Every time you open your eyes, a magnificent feat of low-power pattern matching begins in your brain. But it’s very difficult to replicate that same system in conventional computers.
Now researchers led by Wei Lu at the University of Michigan have designed hardware specifically to run brain-like “sparse coding” algorithms. Their system learns and stores visual patterns, and can recognize natural images while using very little power compared to machine learning programs run on GPUs and CPUs. Lu hopes these designs, described this week in the journal Nature Nanotechnology, will be layered on image sensors in self-driving cars.
The key, he says, is thinking about hardware and software in tandem. “Most approaches to machine learning are about the algorithm,” says Lu. Conventional processors use a lot of energy to run these algorithms, because they are not designed to process large amounts of data, he says. “I want to design efficient hardware that naturally fits with the algorithm,” he says. Running a machine-learning algorithm on a powerful processor can require 300 watts of power, says Lu. His prototype uses 20 milliwatts to process video in real time. Lu says that’s due to a few years of careful work modifying the hardware and software designs together.
The device design is based on a 32-by-32 array of resistive RAM memory cells based on tungsten oxides. The resistance of these cells can be changed by applying a voltage. “As memory, the device is already pretty mature—it’s available commercially at a large scale,” says Lu. (He co-founded Crossbar, a company that sells resistive RAM.) In a traditional memory application, high resistance in a a resistive RAM cell might represent a 0 and low resistance a 1.
These cells can also be operated in analog mode, taking advantage of a continuum of electrical resistance. This allows them to behave as memristors, a kind of electronic component with a memory. In memristors, the resistance of the cell can be used to modulate signals—in other words, they can both store and process data. That contrasts with conventional computing, where there is a strict delineation between logic and memory.
The Michigan group used the memristor arrays to run a kind of algorithm that performs pattern matching. The algorithm is based on vector multiplication, a way of checking the stored data against incoming data. “The vector multiplication process directly tells you which stored pattern matches the input pattern,” says Lu.

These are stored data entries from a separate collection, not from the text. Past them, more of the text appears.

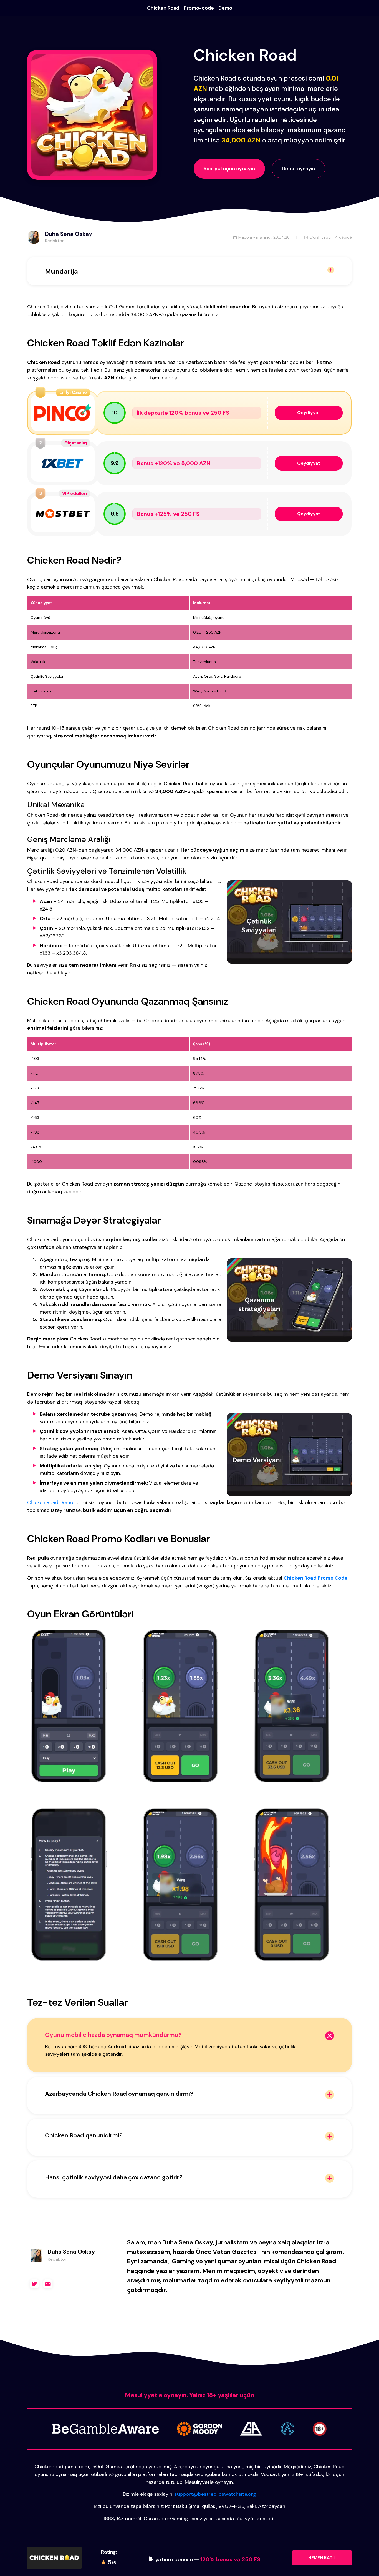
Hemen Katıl (322, 2557)
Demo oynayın (298, 168)
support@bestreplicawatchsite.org (215, 2494)
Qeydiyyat (308, 413)
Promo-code (199, 8)
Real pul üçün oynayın (229, 168)
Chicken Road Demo (50, 1502)
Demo (225, 8)
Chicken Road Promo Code (316, 1578)
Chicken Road (163, 8)
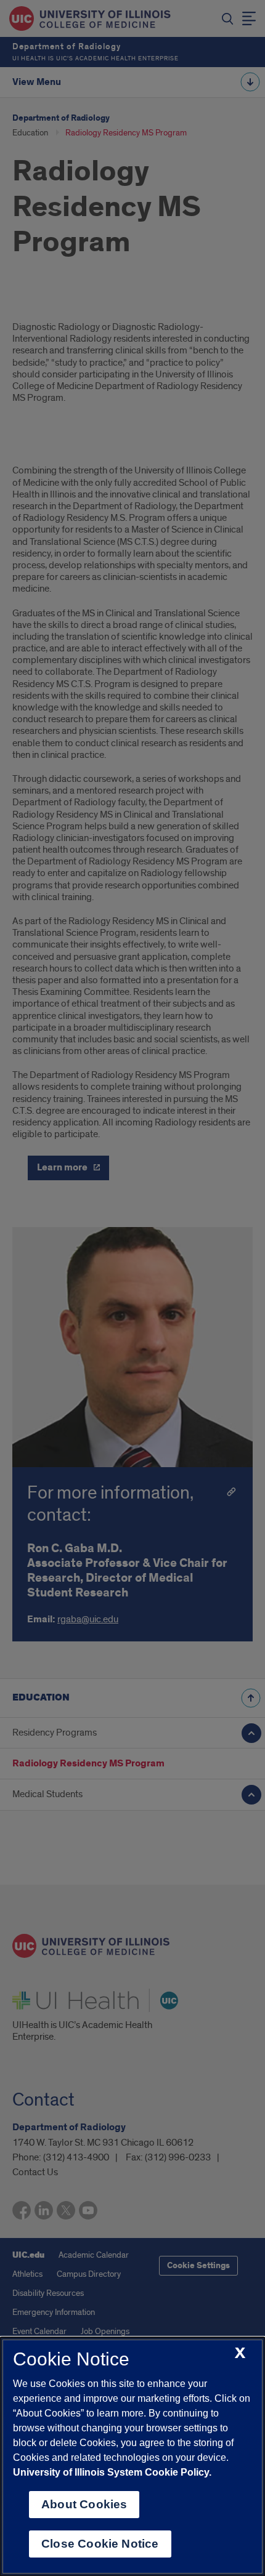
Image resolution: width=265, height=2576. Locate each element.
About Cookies (84, 2504)
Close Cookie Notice (100, 2543)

Then the Michigan group took things a step further, programming the memristor array using a brain-inspired approach called sparse coding to save energy. “The firing of neurons is sparse,” he says. In the brain, only a small number of neurons fire in response to an image when matchin it to something you’ve seen before. In Lu’s system only the memory cells storing the relevant visual patterns become active. The sparse code was “mapped” onto the memristor array by training it against a set of sample images.
Lu says these memristor arrays can be stacked on an image sensor, since they don’t use much energy. Instead of sending all the image data to the processor, like in existing designs, the sparse coding hardware could sort out the most important parts and pass those along. He expects this will enable more energy-efficient and speedier video systems for self-driving cars. Lu’s group is currently working on integrated designs.